[Problem to solve] Repeat all of the entries, please, keeping each line exact.

--

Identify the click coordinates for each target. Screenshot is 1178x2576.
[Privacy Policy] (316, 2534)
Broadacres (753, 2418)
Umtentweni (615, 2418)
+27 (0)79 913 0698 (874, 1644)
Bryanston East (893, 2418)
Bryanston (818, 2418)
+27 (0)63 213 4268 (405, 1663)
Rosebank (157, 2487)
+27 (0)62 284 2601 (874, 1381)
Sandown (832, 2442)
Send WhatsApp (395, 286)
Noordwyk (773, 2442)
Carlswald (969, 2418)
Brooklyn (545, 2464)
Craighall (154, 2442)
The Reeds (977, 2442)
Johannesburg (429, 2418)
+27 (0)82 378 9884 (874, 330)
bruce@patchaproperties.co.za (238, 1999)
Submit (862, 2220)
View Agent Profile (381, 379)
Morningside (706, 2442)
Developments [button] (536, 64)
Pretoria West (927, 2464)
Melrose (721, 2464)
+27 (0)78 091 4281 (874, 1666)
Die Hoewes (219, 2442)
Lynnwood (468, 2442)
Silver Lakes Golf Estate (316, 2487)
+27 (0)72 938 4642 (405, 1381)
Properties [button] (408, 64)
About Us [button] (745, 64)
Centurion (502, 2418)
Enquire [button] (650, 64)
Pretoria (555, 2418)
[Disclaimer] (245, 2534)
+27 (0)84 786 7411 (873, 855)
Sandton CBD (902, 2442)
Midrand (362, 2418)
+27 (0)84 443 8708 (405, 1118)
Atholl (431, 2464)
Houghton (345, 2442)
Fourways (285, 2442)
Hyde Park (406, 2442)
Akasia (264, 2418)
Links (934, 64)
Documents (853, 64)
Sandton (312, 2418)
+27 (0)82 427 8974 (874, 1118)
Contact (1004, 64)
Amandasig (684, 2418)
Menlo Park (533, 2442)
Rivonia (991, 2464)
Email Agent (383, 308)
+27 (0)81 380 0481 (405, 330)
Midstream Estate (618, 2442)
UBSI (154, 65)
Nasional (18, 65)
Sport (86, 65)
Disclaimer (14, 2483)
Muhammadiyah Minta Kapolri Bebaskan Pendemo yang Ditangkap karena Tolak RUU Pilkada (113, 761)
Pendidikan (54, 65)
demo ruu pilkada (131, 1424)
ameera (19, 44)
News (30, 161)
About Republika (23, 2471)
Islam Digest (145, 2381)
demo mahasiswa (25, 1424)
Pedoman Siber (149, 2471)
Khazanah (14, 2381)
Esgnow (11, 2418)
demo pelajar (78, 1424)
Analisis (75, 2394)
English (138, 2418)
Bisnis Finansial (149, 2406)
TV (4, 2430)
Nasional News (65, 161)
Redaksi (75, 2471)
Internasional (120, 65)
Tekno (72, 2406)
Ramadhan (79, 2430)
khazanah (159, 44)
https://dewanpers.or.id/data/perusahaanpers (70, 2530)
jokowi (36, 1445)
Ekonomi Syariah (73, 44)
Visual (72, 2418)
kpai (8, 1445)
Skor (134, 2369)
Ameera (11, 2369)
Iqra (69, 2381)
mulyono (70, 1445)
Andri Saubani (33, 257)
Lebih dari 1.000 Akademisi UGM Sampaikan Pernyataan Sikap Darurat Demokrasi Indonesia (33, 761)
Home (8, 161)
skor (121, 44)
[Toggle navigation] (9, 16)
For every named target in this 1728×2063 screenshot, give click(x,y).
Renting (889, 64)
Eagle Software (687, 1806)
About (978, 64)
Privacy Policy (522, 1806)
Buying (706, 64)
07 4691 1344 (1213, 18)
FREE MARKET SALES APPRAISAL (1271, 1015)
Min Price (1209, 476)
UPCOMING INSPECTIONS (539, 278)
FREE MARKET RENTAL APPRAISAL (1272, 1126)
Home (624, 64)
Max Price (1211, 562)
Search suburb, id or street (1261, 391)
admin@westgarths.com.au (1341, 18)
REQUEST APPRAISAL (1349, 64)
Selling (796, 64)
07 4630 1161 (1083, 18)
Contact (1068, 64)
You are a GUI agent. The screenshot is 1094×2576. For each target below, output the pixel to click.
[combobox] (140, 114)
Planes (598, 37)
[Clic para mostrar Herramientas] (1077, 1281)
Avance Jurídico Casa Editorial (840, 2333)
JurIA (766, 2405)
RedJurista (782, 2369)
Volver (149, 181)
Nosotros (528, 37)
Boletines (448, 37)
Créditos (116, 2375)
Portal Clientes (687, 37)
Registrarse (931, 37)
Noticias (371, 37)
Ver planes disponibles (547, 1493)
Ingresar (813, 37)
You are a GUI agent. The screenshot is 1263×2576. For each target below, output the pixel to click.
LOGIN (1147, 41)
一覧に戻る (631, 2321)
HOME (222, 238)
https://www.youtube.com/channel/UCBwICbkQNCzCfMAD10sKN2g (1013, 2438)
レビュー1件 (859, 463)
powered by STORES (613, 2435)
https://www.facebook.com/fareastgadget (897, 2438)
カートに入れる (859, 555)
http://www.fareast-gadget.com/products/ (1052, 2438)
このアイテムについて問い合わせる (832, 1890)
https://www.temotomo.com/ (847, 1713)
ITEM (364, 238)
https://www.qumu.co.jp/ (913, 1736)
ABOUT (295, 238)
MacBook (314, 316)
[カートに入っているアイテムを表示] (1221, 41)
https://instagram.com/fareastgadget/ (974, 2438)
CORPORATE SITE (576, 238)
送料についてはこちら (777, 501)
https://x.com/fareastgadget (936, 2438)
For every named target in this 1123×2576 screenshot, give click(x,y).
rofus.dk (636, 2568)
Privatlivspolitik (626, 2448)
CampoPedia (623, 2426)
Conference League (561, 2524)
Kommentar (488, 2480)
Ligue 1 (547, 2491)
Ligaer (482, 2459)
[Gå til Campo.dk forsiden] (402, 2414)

--

[Solution below]
Identify the click coordinates for each target. Screenshot is 1178x2576.
[Privacy Policy] (316, 2534)
Broadacres (753, 2418)
Umtentweni (615, 2418)
+27 (0)79 913 0698 (874, 1644)
Bryanston East (893, 2418)
Bryanston (818, 2418)
+27 (0)63 213 4268 (405, 1663)
Rosebank (157, 2487)
+27 (0)62 284 2601 (874, 1381)
Sandown (832, 2442)
Send WhatsApp (395, 286)
Noordwyk (773, 2442)
Carlswald (969, 2418)
Brooklyn (545, 2464)
Craighall (154, 2442)
The Reeds (977, 2442)
Johannesburg (429, 2418)
+27 (0)82 378 9884 (874, 330)
bruce@patchaproperties.co.za (238, 1999)
Submit (862, 2220)
View Agent Profile (381, 379)
Morningside (706, 2442)
Developments [button] (536, 64)
Pretoria West (927, 2464)
Melrose (721, 2464)
+27 (0)78 091 4281 (874, 1666)
Die Hoewes (219, 2442)
Lynnwood (468, 2442)
Silver Lakes Golf Estate (316, 2487)
+27 (0)72 938 4642 (405, 1381)
Properties [button] (408, 64)
About Us [button] (745, 64)
Centurion (502, 2418)
Enquire [button] (650, 64)
Pretoria (555, 2418)
[Disclaimer] (245, 2534)
+27 (0)84 786 7411 (873, 855)
Sandton CBD (902, 2442)
Midrand (362, 2418)
+27 (0)84 443 8708 (405, 1118)
Atholl (431, 2464)
Houghton (345, 2442)
Fourways (285, 2442)
Hyde Park (406, 2442)
Akasia (264, 2418)
Links (934, 64)
Documents (853, 64)
Sandton (312, 2418)
+27 (0)82 427 8974 (874, 1118)
Contact (1004, 64)
Amandasig (684, 2418)
Menlo Park (533, 2442)
Rivonia (991, 2464)
Email Agent (383, 308)
+27 (0)81 380 0481 (405, 330)
Midstream Estate (618, 2442)
UBSI (154, 65)
Nasional (18, 65)
Sport (86, 65)
Disclaimer (14, 2483)
Muhammadiyah Minta Kapolri Bebaskan Pendemo yang Ditangkap karena Tolak RUU Pilkada (113, 761)
Pendidikan (54, 65)
demo ruu pilkada (131, 1424)
ameera (19, 44)
News (30, 161)
About Republika (23, 2471)
Islam Digest (145, 2381)
demo mahasiswa (25, 1424)
Pedoman Siber (149, 2471)
Khazanah (14, 2381)
Esgnow (11, 2418)
demo pelajar (78, 1424)
Analisis (75, 2394)
English (138, 2418)
Bisnis Finansial (149, 2406)
TV (4, 2430)
Nasional News (65, 161)
Redaksi (75, 2471)
Internasional (120, 65)
Tekno (72, 2406)
Ramadhan (79, 2430)
khazanah (159, 44)
https://dewanpers.or.id/data/perusahaanpers (70, 2530)
jokowi (36, 1445)
Ekonomi Syariah (73, 44)
Visual (72, 2418)
kpai (8, 1445)
Skor (134, 2369)
Ameera (11, 2369)
Iqra (69, 2381)
mulyono (70, 1445)
Andri Saubani (33, 257)
Lebih dari 1.000 Akademisi UGM Sampaikan Pernyataan Sikap Darurat Demokrasi Indonesia (33, 761)
Home (8, 161)
skor (121, 44)
[Toggle navigation] (9, 16)
For every named target in this 1728×2063 screenshot, give click(x,y).
Renting (889, 64)
Eagle Software (687, 1806)
About (978, 64)
Privacy Policy (522, 1806)
Buying (706, 64)
07 4691 1344 (1213, 18)
FREE MARKET SALES APPRAISAL (1271, 1015)
Min Price (1209, 476)
UPCOMING INSPECTIONS (539, 278)
FREE MARKET RENTAL APPRAISAL (1272, 1126)
Home (624, 64)
Max Price (1211, 562)
Search suburb, id or street (1261, 391)
admin@westgarths.com.au (1341, 18)
REQUEST APPRAISAL (1349, 64)
Selling (796, 64)
07 4630 1161 (1083, 18)
Contact (1068, 64)
You are a GUI agent. The screenshot is 1094×2576. For each target below, output the pixel to click.
[combobox] (140, 114)
Planes (598, 37)
[Clic para mostrar Herramientas] (1077, 1281)
Avance Jurídico Casa Editorial (840, 2333)
JurIA (766, 2405)
RedJurista (782, 2369)
Volver (149, 181)
Nosotros (528, 37)
Boletines (448, 37)
Créditos (116, 2375)
Portal Clientes (687, 37)
Registrarse (931, 37)
Noticias (371, 37)
Ver planes disponibles (547, 1493)
Ingresar (813, 37)
You are a GUI agent. The screenshot is 1263×2576. For each target below, output the pixel to click.
LOGIN (1147, 41)
一覧に戻る (631, 2321)
HOME (222, 238)
https://www.youtube.com/channel/UCBwICbkQNCzCfMAD10sKN2g (1013, 2438)
レビュー1件 (859, 463)
powered by STORES (613, 2435)
https://www.facebook.com/fareastgadget (897, 2438)
カートに入れる (859, 555)
http://www.fareast-gadget.com/products/ (1052, 2438)
このアイテムについて問い合わせる (832, 1890)
https://www.temotomo.com/ (847, 1713)
ITEM (364, 238)
https://www.qumu.co.jp/ (913, 1736)
ABOUT (295, 238)
MacBook (314, 316)
[カートに入っているアイテムを表示] (1221, 41)
https://instagram.com/fareastgadget/ (974, 2438)
CORPORATE SITE (576, 238)
送料についてはこちら (777, 501)
https://x.com/fareastgadget (936, 2438)
For every named target in this 1123×2576 screenshot, give click(x,y).
rofus.dk (636, 2568)
Privatlivspolitik (626, 2448)
CampoPedia (623, 2426)
Conference League (561, 2524)
Kommentar (488, 2480)
Ligue 1 (547, 2491)
Ligaer (482, 2459)
[Gå til Campo.dk forsiden] (402, 2414)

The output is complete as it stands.